It seemed like it would work, did not it?

É eu sei. Parecia que daria certo. Que era pra ser. 
Parecia que finalmente o conto de fadas que eu nunca acreditei que aconteceria iria acontecer sem mesmo que eu me lembrasse.Tudo tão perfeito, não perfeito não, com alguns errinhos mas mesmo assim era um paraíso, era como se aquela pessoa fosse a que iria se encaixar perfeitamente em meus braços e nunca mais se soltar.
O abraço, o beijo, o toque, tudo tão suave, bom, gostoso, tudo tão apaixonante.
Mas aí vieram os “e se” e os medos. Ah, o medo. O medo cegante. O medo do futuro. O medo do “e se não?” ou do “ e se sim?” . Até a primeira pontada do “e se” ir mais fundo, furar um buraco ainda mais fundo no ser que era nós dois.
Estávamos tão saturados, tão cansados com o peso do dia-a-dia , tão medrosos com tudo, que cedemos.
Acabou.
Me destruiu por completo. Doeu, doeu tanto que as vezes eu não conseguia respirar. Senti como se um veneno penetrasse todo o meu corpo e me consumisse e me queimasse por inteiro. Mas no fim das contas, sobrevivi.
Eu estou aqui. Estou de pé novamente. Estou respirando normalmente aos poucos.
Eu amadureci mais ainda com isso.
Tirei um tempo para mim, sai, curti, dancei, ri, chorei, vi minhas séries e fiz tudo que poderia por mim mesma. Porque pra mim era tudo que me importava no momento, o meu eu, a minha alma, o meu eu quebradiço que precisava ser reconstruído.
Me reconstruí. Respirei fundo. 
Passei por mais provações, mais raivas, mais surtos de consciência, sobrevivi, respirei mais fundo olhei para algo aleatório e deixei passar.

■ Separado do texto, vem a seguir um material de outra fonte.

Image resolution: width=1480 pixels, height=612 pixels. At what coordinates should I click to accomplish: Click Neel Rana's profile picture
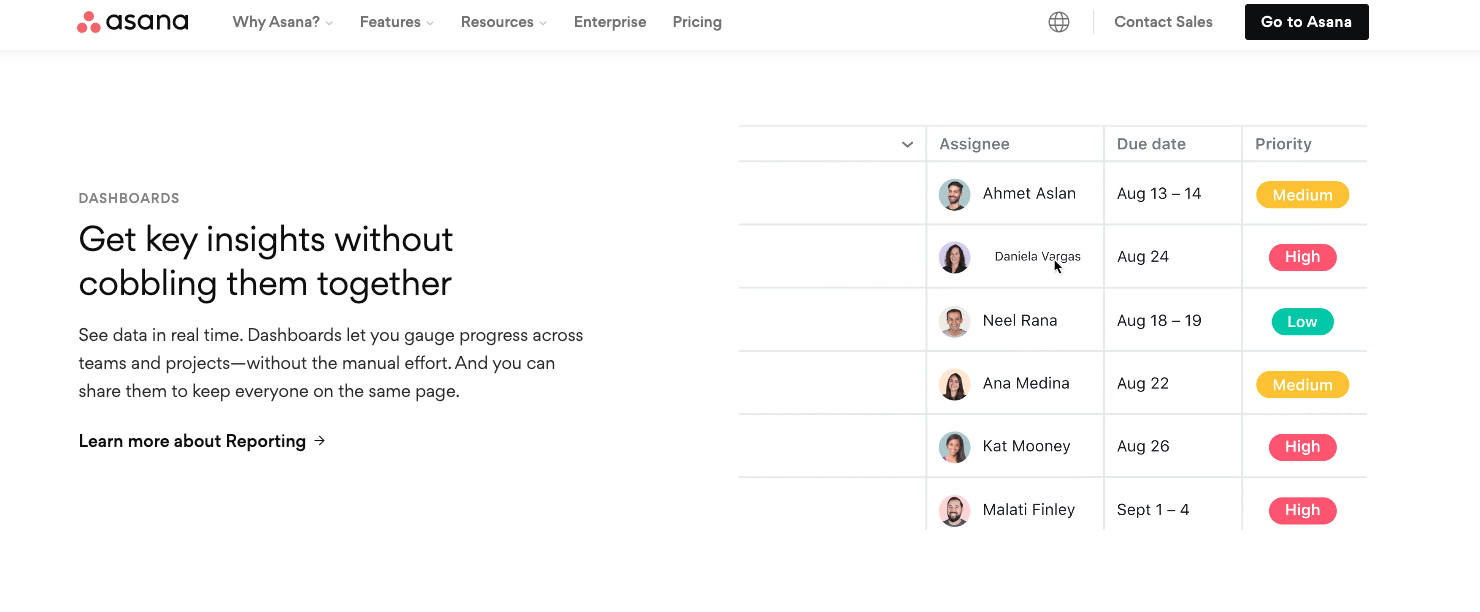pos(955,321)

Agora com tudo um pouco mais organizado na minha mente, olho para o céu e penso: “O que virá por agora?”
Quem sabe o que o futuro nos aguarda?
Todos nós estamos sujeitos a mudanças.
Quem sabe mais tarde? Lá na frente?
Por enquanto não quero pensar. Vou viver o meu presente e o futuro que há de vir, virá e quanto as surpresas que ele trará, terei muito tempo para esperar.